Padang – Pemerintah Kota Padang tengah berupaya keras meningkatkan pendapatan daerah guna merealisasikan ambisi pembangunan kota. Hal ini mengemuka dalam Forum Konsultasi Publik Rancangan Awal Rencana Kerja Pemerintah Daerah (RKPD) Kota Padang Tahun 2027, yang berlangsung di Aula Gedung Bagindo Aziz Chan, Balai Kota Padang, Aie Pacah, Senin (2/3/2025).
Dalam forum tersebut, Pemerintah Kota Padang menekankan pentingnya kolaborasi seluruh pihak terkait untuk mewujudkan visi Kota Padang sebagai kota pintar dan kota sehat. “Dua indikator utama ini tidak cukup hanya menjadi slogan. Kita harus menetapkan standar yang tinggi, terukur, dan memiliki roadmap yang jelas,” ujarnya, menyoroti perlunya tindakan nyata.
Sebagai wujud komitmen terhadap visi kota pintar, alokasi anggaran untuk program unggulan mengalami peningkatan signifikan. Anggaran program unggulan naik menjadi Rp365,14 miliar pada 2026, dari Rp265,01 miliar pada tahun 2025, atau meningkat sebesar Rp100,12 miliar. “Tahun 2025 merupakan fase pondasi utama dalam mewujudkan visi kejayaan Kota Padang, 2026 tahap penguatan, dan tahun 2027 menjadi momentum pembuktian visi besar pembangunan Kota Padang yang ingin menjadi kota pintar dan kota sehat,” jelasnya, menggambarkan tahapan strategis yang telah direncanakan.
Pembangunan kota pintar dan kota sehat, menurutnya, juga harus didukung oleh pencapaian indikator makro pembangunan daerah.
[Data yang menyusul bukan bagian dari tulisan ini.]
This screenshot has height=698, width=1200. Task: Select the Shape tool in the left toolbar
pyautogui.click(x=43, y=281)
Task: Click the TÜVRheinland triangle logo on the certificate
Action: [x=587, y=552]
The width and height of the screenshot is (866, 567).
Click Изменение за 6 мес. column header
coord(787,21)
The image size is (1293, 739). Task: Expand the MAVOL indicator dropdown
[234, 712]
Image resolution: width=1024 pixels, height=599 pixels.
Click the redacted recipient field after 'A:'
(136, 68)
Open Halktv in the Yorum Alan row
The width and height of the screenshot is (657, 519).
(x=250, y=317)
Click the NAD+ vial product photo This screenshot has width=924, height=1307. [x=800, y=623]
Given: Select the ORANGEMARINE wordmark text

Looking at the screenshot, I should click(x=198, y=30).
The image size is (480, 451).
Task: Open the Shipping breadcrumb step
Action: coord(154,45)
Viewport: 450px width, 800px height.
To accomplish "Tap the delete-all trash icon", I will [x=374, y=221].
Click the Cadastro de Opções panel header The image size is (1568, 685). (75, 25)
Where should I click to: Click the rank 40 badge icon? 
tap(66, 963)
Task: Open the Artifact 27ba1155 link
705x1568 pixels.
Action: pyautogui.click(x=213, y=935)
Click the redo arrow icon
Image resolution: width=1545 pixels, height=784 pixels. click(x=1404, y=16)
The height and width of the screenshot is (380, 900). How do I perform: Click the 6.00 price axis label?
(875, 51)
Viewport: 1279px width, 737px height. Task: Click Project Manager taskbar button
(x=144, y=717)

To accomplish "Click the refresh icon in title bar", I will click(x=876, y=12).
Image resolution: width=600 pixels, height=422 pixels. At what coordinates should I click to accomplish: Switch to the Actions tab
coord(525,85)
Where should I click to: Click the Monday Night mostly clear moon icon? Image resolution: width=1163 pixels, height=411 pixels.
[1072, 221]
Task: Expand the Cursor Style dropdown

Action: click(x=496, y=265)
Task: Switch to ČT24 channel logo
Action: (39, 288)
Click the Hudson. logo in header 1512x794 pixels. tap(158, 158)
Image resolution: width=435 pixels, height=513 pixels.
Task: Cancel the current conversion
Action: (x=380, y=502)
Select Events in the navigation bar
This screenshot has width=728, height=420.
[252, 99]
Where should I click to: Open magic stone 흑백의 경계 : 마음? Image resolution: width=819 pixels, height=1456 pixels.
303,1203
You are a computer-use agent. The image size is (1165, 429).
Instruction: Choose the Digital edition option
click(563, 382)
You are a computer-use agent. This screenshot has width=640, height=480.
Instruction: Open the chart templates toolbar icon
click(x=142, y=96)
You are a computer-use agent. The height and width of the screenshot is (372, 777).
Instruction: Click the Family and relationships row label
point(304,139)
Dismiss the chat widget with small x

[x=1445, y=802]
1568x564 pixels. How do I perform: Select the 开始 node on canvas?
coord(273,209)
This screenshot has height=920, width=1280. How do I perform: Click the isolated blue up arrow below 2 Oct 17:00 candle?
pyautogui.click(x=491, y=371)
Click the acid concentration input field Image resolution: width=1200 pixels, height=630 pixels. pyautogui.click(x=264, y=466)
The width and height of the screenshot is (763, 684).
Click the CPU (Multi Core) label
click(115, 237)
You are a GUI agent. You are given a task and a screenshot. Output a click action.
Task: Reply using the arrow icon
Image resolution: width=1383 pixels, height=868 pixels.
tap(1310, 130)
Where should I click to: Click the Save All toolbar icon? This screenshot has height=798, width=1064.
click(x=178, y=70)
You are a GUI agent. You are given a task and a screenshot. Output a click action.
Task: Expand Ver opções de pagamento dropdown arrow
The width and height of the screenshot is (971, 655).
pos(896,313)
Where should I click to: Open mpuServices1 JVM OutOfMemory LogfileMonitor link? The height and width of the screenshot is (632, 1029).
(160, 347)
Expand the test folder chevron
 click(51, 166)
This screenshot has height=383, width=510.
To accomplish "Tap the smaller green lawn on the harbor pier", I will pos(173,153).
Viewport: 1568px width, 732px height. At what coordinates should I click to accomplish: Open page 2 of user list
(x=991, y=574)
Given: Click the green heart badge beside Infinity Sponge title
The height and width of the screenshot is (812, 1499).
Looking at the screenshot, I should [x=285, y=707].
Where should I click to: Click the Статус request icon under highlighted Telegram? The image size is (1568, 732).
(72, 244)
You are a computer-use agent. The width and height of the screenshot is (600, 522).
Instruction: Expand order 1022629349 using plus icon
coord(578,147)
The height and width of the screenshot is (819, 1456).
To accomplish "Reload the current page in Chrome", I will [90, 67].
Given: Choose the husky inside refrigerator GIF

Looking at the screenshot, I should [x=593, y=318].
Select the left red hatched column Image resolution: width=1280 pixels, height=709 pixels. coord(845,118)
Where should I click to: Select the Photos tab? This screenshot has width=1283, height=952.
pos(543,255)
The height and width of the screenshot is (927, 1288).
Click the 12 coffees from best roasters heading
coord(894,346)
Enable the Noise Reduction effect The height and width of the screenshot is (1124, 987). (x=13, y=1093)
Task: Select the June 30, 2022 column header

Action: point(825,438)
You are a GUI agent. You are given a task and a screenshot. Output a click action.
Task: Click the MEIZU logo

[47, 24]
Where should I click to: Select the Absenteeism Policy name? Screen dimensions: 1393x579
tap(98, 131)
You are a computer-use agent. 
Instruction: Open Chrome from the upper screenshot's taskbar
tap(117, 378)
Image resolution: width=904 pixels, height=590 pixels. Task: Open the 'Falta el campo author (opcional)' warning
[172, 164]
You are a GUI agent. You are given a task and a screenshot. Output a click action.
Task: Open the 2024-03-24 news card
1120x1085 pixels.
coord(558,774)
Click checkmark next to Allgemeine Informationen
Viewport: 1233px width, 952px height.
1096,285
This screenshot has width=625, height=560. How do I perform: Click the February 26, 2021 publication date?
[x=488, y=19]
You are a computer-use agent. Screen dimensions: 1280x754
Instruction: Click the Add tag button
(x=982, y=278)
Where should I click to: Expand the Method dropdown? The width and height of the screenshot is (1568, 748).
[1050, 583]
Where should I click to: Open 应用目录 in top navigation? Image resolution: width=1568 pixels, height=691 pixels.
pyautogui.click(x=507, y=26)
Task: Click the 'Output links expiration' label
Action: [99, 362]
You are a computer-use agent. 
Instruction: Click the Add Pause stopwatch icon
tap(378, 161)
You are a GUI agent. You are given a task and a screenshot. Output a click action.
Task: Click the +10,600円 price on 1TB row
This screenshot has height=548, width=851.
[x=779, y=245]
Indikator tersebut meliputi peningkatan Indeks Pembangunan Manusia (IPM), penurunan angka kemiskinan, penurunan tingkat pengangguran terbuka, serta pertumbuhan ekonomi dan peningkatan pengeluaran per kapita.
Dewan Perwakilan Rakyat Daerah Kota Padang menekankan pentingnya fondasi fiskal yang kokoh untuk mewujudkan visi pembangunan Kota Padang sebagai kota juara. “Seluruh OPD harus berkolaborasi, menggali potensi, dan mendorong optimalisasi pendapatan di sektor masing-masing,” katanya, menyerukan sinergi antar organisasi perangkat daerah. Ia menambahkan bahwa target Pendapatan Asli Daerah (PAD) pada tahun 2026 telah ditetapkan lebih dari Rp1 triliun, dan target tersebut harus meningkat pada tahun 2027. “Karena tanpa peningkatan pendapatan, berbagai program unggulan Wali Kota tidak akan dapat berjalan secara optimal,” tegasnya, menyoroti keterkaitan antara pendapatan daerah dan keberhasilan program.
Forum konsultasi publik ini dihadiri oleh berbagai tokoh penting, termasuk Kepala Perwakilan Bank Indonesia (BI) Provinsi Sumatera Barat, Bappeda Sumbar, akademisi, pemangku kepentingan, serta asisten dan pimpinan OPD di lingkungan Pemerintah Kota Padang.